Directions for this task. Show every line of the items below that contains the string "field".
BEGIN Records supplied
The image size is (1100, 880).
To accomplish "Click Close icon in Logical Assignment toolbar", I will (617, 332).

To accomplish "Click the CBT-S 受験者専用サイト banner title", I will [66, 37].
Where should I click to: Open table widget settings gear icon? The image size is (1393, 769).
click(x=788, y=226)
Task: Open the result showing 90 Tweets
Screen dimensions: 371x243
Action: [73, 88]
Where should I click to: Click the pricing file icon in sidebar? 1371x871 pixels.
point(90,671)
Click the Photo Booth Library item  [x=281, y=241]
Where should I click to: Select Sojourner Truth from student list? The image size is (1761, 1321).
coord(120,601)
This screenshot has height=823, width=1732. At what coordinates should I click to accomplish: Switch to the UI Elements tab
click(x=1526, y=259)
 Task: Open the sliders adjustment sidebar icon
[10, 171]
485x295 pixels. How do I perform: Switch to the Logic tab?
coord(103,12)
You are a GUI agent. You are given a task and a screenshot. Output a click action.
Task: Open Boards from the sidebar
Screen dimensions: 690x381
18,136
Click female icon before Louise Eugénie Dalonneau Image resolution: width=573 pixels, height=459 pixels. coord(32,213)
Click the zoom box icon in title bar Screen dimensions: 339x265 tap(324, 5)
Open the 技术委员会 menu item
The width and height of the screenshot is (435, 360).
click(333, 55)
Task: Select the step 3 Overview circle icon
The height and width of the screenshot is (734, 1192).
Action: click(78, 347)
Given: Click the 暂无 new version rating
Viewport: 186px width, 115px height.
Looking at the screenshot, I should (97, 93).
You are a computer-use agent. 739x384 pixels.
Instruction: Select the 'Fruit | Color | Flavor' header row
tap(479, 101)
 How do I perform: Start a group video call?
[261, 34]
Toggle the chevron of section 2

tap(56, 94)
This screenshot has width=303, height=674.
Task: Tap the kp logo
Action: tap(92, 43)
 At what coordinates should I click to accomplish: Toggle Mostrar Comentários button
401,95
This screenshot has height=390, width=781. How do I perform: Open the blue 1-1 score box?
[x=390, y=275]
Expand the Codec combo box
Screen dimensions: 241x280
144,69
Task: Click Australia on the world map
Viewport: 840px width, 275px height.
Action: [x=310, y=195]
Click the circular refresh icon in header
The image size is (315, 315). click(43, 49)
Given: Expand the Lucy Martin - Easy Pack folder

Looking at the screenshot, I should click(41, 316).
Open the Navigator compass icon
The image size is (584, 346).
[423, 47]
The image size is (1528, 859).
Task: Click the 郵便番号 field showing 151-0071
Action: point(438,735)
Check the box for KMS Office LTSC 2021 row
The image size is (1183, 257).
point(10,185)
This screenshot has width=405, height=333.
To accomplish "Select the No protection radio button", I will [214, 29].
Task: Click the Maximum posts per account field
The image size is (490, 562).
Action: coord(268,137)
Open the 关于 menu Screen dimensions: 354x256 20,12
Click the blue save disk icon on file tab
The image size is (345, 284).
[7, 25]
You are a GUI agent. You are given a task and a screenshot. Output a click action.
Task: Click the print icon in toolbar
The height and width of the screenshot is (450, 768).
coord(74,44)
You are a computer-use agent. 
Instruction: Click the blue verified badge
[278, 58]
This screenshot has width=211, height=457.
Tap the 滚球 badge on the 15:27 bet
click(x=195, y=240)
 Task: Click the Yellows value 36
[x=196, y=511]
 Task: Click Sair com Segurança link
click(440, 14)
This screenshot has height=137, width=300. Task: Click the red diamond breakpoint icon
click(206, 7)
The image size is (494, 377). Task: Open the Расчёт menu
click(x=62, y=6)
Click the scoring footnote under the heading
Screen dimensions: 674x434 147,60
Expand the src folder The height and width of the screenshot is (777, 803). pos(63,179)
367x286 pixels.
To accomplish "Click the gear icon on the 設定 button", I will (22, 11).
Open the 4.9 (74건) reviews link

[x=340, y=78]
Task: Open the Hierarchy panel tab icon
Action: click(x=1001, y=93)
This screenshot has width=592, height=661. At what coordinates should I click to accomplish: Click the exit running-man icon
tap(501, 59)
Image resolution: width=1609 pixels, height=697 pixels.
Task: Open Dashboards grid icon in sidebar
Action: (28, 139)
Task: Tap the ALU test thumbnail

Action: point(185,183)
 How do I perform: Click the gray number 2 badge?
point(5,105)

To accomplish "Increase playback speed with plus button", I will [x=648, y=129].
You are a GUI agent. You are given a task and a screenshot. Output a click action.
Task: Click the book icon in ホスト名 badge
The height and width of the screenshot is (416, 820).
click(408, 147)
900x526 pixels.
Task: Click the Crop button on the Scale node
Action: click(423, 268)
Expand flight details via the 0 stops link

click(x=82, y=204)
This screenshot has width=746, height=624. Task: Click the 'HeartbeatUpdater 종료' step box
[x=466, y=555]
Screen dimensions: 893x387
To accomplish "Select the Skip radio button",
END Records supplied
Full output.
Task: Click the 郵便番号 field showing 151-0071
Task: Click the Maximum posts per account field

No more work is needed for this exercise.